Junk food and drink advertising targets schools in lower socio-economic areas

A new study has found that children in New Zealand are being targeted by junk food and drink advertising.

08 May 2024

Children in Aotearoa New Zealand are being targeted by significant amounts of junk food and drink advertising. A new study shows that children who live and go to school in less well-off neighbourhoods have far greater exposure to advertising, than their peers in more affluent neighbourhoods.  

The work is the most comprehensive analysis of children’s exposure to outdoor advertising to date. Alongside new data, this study combined prior data sets collated by Principal Investigator Dr Victoria Egli, Associate Professor in the School of Health at the University of Waikato.  

Associate Professor, School of Health, Dr Victoria Egli

Her team calculated a simple and novel score for advertising exposure, using the proportion of unhealthy advertising relative to the number of total advertisements. This exposure score was then the correlated with indicators of neighbourhood deprivation.  

The study shows a statistically significant relationship between the amount of unhealthy food and drink advertising around the school and the socio-economic deprivation of the area.  
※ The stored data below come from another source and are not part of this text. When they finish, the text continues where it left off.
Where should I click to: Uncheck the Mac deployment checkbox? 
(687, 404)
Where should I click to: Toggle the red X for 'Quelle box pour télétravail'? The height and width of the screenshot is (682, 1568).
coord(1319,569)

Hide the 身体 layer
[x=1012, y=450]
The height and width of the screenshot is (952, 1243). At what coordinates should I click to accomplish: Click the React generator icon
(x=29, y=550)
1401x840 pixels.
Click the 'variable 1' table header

Dr Egli said, “As adults, it’s our job to look after children and we know exposure to unhealthy food and drink advertising normalises unhealthy dietary patterns and is likely exacerbating existing health disparities.” 

Children are especially attractive to advertisers. They are current and future customers; they influence household purchases; younger children have limited capacity to discern advertising from entertainment; and they spend much of their time within their school zones. 

The World Health Organisation recognises children’s exposure to unhealthy food marketing and the use of persuasive techniques as a breach of children’s rights. 

Outdoor advertising identified by researchers from Google Street View

Co-author Dr Kelly Garton from the University of Auckland said, “Our data shows a clear need for policy change. We’d like to see policy makers implement and enforce mandatory regulations to ban unhealthy food and drink marketing around schools.” 

“When we think about the kind of school food zones we want our kids in, I think we can all agree we want safe environments, ones that promote health and wellbeing. Kids are so much more than current and future consumers for big food companies,” said Dr Egli. 

Current New Zealand regulations on unhealthy food and drink advertising are voluntary and self-regulated by the companies themselves. This study adds to the existing evidence that self-regulation is not working. 

Dr Egli is upbeat around solutions: 

“It doesn’t need to be this way. New Zealand can lead the world in restricting junk food marketing to kids, with stronger, mandatory government regulations to ensure kids are not surrounded by unhealthy marketing in their school food zones.”  

She concludes, “If we remove this environmental pollution from school food zones, opportunities will arise to enrich these spaces instead. And schools, kids and communities can decide this for themselves, let’s not let school food zones be controlled by big food and drink corporations.”